## Directions for this task
Every entry is to be set down a second time, precisely as written.

## Supplied entries
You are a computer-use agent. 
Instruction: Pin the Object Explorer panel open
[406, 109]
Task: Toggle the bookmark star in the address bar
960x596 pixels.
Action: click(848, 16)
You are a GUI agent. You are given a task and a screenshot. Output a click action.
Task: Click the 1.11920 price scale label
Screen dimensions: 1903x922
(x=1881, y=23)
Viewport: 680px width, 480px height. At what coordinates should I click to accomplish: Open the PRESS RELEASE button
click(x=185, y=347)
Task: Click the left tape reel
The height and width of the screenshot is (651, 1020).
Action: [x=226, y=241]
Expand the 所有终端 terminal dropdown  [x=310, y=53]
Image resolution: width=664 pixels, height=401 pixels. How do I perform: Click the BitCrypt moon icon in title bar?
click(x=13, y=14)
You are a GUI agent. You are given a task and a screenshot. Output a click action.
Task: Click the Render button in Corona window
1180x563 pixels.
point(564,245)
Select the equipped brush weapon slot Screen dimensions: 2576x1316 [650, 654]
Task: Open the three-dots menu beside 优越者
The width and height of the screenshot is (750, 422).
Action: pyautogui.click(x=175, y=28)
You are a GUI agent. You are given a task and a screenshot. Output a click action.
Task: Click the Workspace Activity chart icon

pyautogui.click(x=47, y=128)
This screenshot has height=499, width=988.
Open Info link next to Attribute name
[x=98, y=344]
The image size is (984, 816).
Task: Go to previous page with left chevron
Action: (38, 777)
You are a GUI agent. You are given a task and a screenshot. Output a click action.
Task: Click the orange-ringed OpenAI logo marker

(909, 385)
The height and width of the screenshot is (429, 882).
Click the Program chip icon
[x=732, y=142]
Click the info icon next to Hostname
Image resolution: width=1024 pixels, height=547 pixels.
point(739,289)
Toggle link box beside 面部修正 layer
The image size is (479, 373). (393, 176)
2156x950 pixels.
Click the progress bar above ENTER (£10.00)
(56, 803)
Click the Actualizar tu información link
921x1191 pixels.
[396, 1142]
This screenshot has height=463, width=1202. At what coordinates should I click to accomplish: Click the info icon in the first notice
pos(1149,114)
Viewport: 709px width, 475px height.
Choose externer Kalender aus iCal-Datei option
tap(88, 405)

## Result
You are a computer-use agent. 
Instruction: Pin the Object Explorer panel open
[406, 109]
Task: Toggle the bookmark star in the address bar
960x596 pixels.
Action: click(848, 16)
You are a GUI agent. You are given a task and a screenshot. Output a click action.
Task: Click the 1.11920 price scale label
Screen dimensions: 1903x922
(x=1881, y=23)
Viewport: 680px width, 480px height. At what coordinates should I click to accomplish: Open the PRESS RELEASE button
click(x=185, y=347)
Task: Click the left tape reel
The height and width of the screenshot is (651, 1020).
Action: [x=226, y=241]
Expand the 所有终端 terminal dropdown  [x=310, y=53]
Image resolution: width=664 pixels, height=401 pixels. How do I perform: Click the BitCrypt moon icon in title bar?
click(x=13, y=14)
You are a GUI agent. You are given a task and a screenshot. Output a click action.
Task: Click the Render button in Corona window
1180x563 pixels.
point(564,245)
Select the equipped brush weapon slot Screen dimensions: 2576x1316 [650, 654]
Task: Open the three-dots menu beside 优越者
The width and height of the screenshot is (750, 422).
Action: pyautogui.click(x=175, y=28)
You are a GUI agent. You are given a task and a screenshot. Output a click action.
Task: Click the Workspace Activity chart icon

pyautogui.click(x=47, y=128)
This screenshot has height=499, width=988.
Open Info link next to Attribute name
[x=98, y=344]
The image size is (984, 816).
Task: Go to previous page with left chevron
Action: (38, 777)
You are a GUI agent. You are given a task and a screenshot. Output a click action.
Task: Click the orange-ringed OpenAI logo marker

(909, 385)
The height and width of the screenshot is (429, 882).
Click the Program chip icon
[x=732, y=142]
Click the info icon next to Hostname
Image resolution: width=1024 pixels, height=547 pixels.
point(739,289)
Toggle link box beside 面部修正 layer
The image size is (479, 373). (393, 176)
2156x950 pixels.
Click the progress bar above ENTER (£10.00)
(56, 803)
Click the Actualizar tu información link
921x1191 pixels.
[396, 1142]
This screenshot has height=463, width=1202. At what coordinates should I click to accomplish: Click the info icon in the first notice
pos(1149,114)
Viewport: 709px width, 475px height.
Choose externer Kalender aus iCal-Datei option
tap(88, 405)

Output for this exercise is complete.